Commercial, government and scientific folks have been using SDR programmable hardware to evolve software defined radio for more than a decade. In this series, we will describe how their tools, techniques and devices have grown and are now within reach of hobbyists and hackers.
It is fairly straightforward to embed most of a software defined radio into hardware. Especially when you use direct sampling to digitize radio signal right at the antenna. Notice that I said straightforward, not simple or easy. You need to do lots of heavy lifting to make it all work. The key is accessibility and learning.
The good news is that an Arduino-like paradigm shift is underway in SDR. Arduino provides an ecosystem to enable millions of people, even youngsters, to use micro-controllers. This ecosystem includes hardware, development boards, integrated development environments and software libraries. Equally important, the Arduino ecosystem is low cost, often open source, and supported by a huge community of interest numbering in the millions.
While most people use SDR “off the shelf”, your ability to build or configure your own software defined radio is also increasing exponentially. The new DIY SDR ecosystem includes development boards, tools to program or configure these, and development tools like GNURadio.
SDR Programmable Hardware – Inside the ICOM 7300
Before we get into the details, let’s look at the basic SDR programmable hardware paradigm. It’s easily demonstrated inside the new and extremely popular ICOM 7300. The following information is taken from the ICOM 7300 Service Manual.

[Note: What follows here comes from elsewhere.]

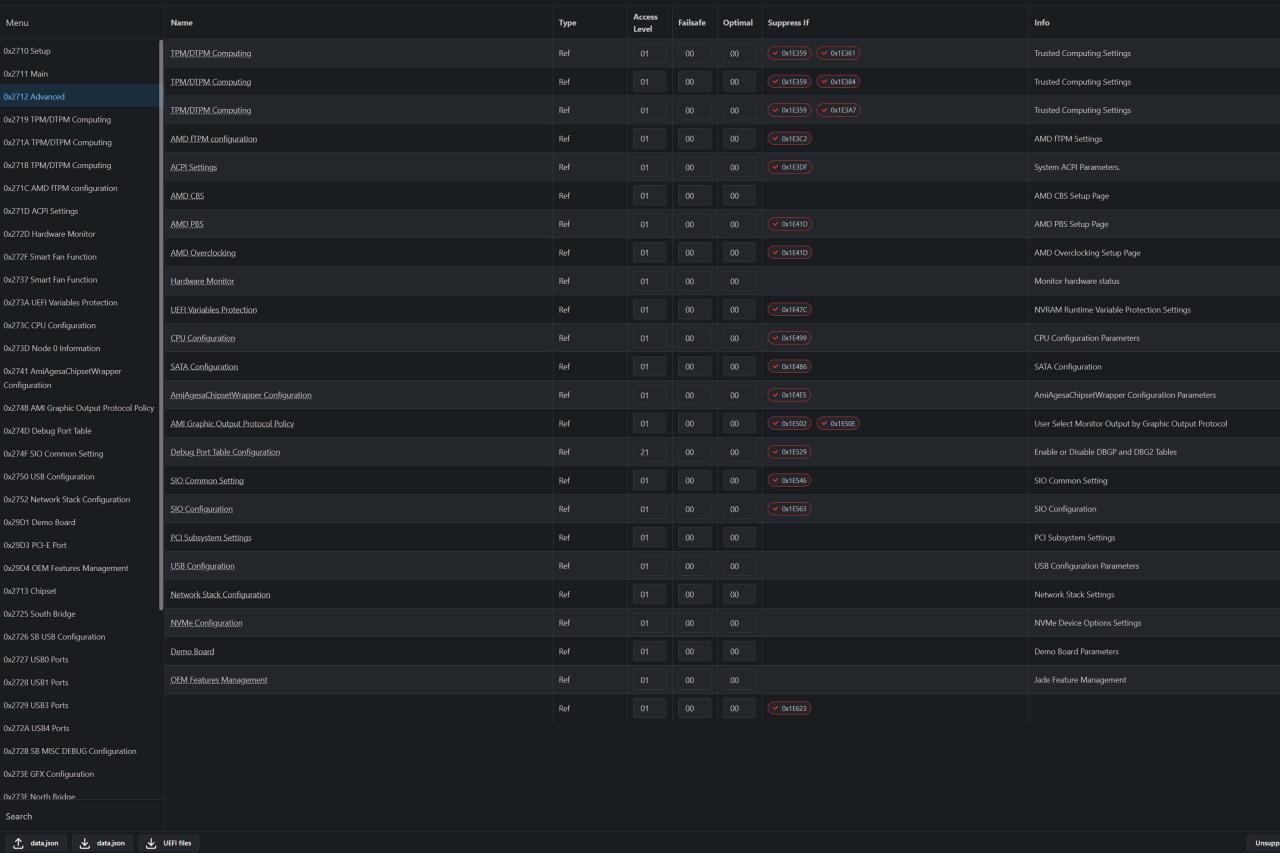Click the sidebar menu scrollbar
The height and width of the screenshot is (853, 1280).
pos(161,325)
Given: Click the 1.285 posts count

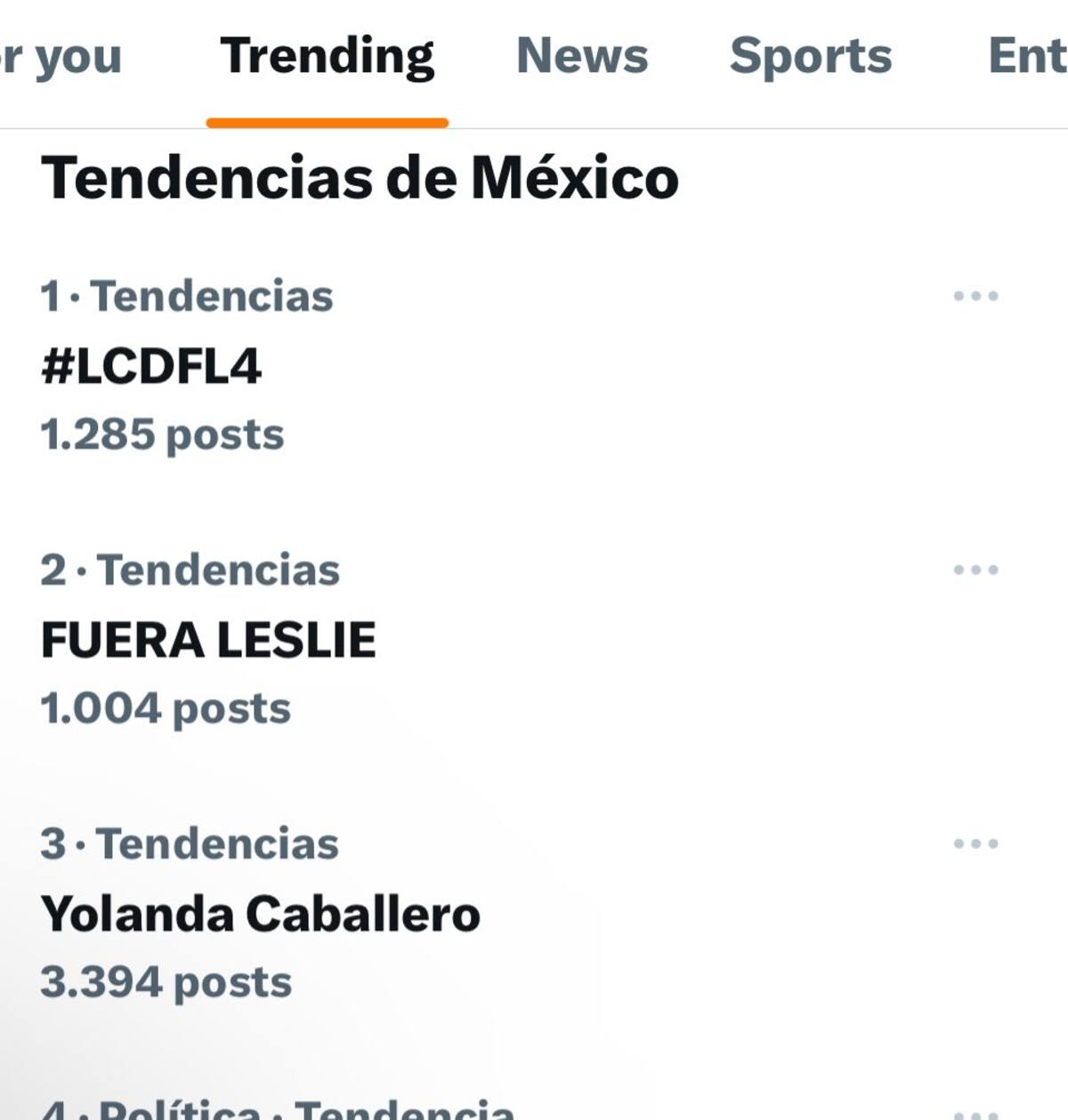Looking at the screenshot, I should 162,435.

The core of the 7300 is comprised of four chips which cost less than $200 in single unit quantities. We will focus on the receiving chain.
- An analog-to-digital converter (ADC) from Linear Technology. Sampling at 130 MHz with 14 bits, the ADC is basically connected to the antenna.
- An Intel Cyclone IV Field Programmable Gate Array (FPGA). This contains FIR Filtering, Numerically Controlled Oscillator and FFT to convert received signals to a 36 kHz IF.
- A Texas Instruments DSP chip is programmed for a complete DSP subsystem.
- And finally comes the ARM Cortex A-9 microcontroller which controls everything and provides video output, too.
The ADC costs around $100, while the other three chips are $20-$30 each. You will find that the FGPA, DSP and ARM devices are supported with many programming tools and code libraries available for use.
In future articles, we will describe how this basic model of SDR programmable hardware is becomming widely available for use by hams, hobbyists and hackers to build and configure their own radios.